Best practices of using service task in Camunda

Hey,

While working with “Service Task” in Camunda which is the recommended way or the best practices to use it when deploying the code on cloud platforms like Azure etc.

Is it Java class or External or Delegate Expression?

Also, please highlight some benefits of it.

Hi @GauravSinha,

It depends on the requirement and the application setup.


By using expression delegates, we can initialize the delegate class as we want using spring DI without letting Camunda engine to initialize it. And take all advantages of DI.

For example,

<bpmn:serviceTask id="PerformKYC" name="Perform KYC" camunda:asyncBefore="true" camunda:delegateExpression="${kycVerificationDelegate}">

In above, kycVerificationDelegate is resolved from spring and it will be an instance of JavaDelegate which has already initialized with required dependencies through dependency injection (DI).


If we use Java classes, then the instance initialization part will be done by the camunda engine, and there is a restriction that there must be a public default constructor. This is very limited since most of practical applications have dependencies and must be already initialized before the code.


For long running service tasks, timeout and scaling can be achieved better using External Task patterns. This pattern is based on Pull approach.
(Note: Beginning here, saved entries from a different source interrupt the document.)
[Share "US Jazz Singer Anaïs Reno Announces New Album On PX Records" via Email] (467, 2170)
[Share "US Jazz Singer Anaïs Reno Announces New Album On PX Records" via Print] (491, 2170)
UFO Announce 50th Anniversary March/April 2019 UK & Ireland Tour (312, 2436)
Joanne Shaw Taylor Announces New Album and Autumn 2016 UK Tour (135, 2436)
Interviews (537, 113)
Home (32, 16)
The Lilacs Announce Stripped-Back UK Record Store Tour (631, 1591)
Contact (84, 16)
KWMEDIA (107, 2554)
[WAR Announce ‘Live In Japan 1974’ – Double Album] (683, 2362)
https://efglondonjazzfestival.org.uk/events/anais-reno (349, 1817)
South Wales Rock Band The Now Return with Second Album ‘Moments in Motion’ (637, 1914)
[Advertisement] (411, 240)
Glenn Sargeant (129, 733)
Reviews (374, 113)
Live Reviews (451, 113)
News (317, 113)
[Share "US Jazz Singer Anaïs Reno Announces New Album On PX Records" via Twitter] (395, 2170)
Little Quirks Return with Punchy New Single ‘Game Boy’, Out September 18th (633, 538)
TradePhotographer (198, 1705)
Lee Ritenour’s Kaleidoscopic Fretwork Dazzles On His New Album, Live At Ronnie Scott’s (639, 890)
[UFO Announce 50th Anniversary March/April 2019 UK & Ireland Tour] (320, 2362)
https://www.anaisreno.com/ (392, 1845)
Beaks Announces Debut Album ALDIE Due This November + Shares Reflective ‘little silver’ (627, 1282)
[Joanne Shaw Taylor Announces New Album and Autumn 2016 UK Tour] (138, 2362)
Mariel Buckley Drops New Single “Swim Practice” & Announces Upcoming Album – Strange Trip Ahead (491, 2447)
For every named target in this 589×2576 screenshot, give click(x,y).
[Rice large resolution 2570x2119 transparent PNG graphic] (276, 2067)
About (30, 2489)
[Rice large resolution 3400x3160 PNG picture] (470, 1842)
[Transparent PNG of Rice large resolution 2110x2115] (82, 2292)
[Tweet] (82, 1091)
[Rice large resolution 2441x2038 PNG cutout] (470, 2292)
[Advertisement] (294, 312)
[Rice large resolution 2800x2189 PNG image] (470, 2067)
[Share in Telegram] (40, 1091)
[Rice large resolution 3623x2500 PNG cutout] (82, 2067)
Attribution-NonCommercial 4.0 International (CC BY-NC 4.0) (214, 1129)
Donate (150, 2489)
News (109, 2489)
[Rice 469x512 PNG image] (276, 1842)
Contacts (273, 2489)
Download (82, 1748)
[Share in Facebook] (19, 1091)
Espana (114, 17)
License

External tasks can be used to achieve:

  1. Temporal decoupling: the pattern can replace a message queue between the service task (the “consumer”) and the service implementation (the “provider”). It can eliminate the need for operating a dedicated message bus while keeping the decoupling that messaging would provide.
  2. Polyglott architectures: the pattern can be used to integrate - for example - .NET based services, when it might not be that easy to write Java delegates to call them. Service implementations are possible in any language that can be used to interact with a REST API.
  3. Better scaling: the pattern allows you to start and stop workers as you like - and run as many of them as you need. By doing so, you can scale each service task (or to be precise: each “topic”) individually.
  4. Connect Cloud BPM to On Premise services: the pattern supports you in running Camunda somewhere in the cloud (as our customers often do), because you can still have services on-premise, as they can now query their work via REST over SSL, which is also quite firewall-friendly.
  5. Avoid Timeouts: the pattern allows you to asynchronously call long-running services, which eventually block for hours (and would therefore cause transaction and connection timeouts when being called synchronously).
  6. Run services on specialized hardware: Each worker can run in the environment that is best suited for the specific task of that worker, for example CPU-optimized cloud instances for complex image processing and memory-optimized instances for other tasks.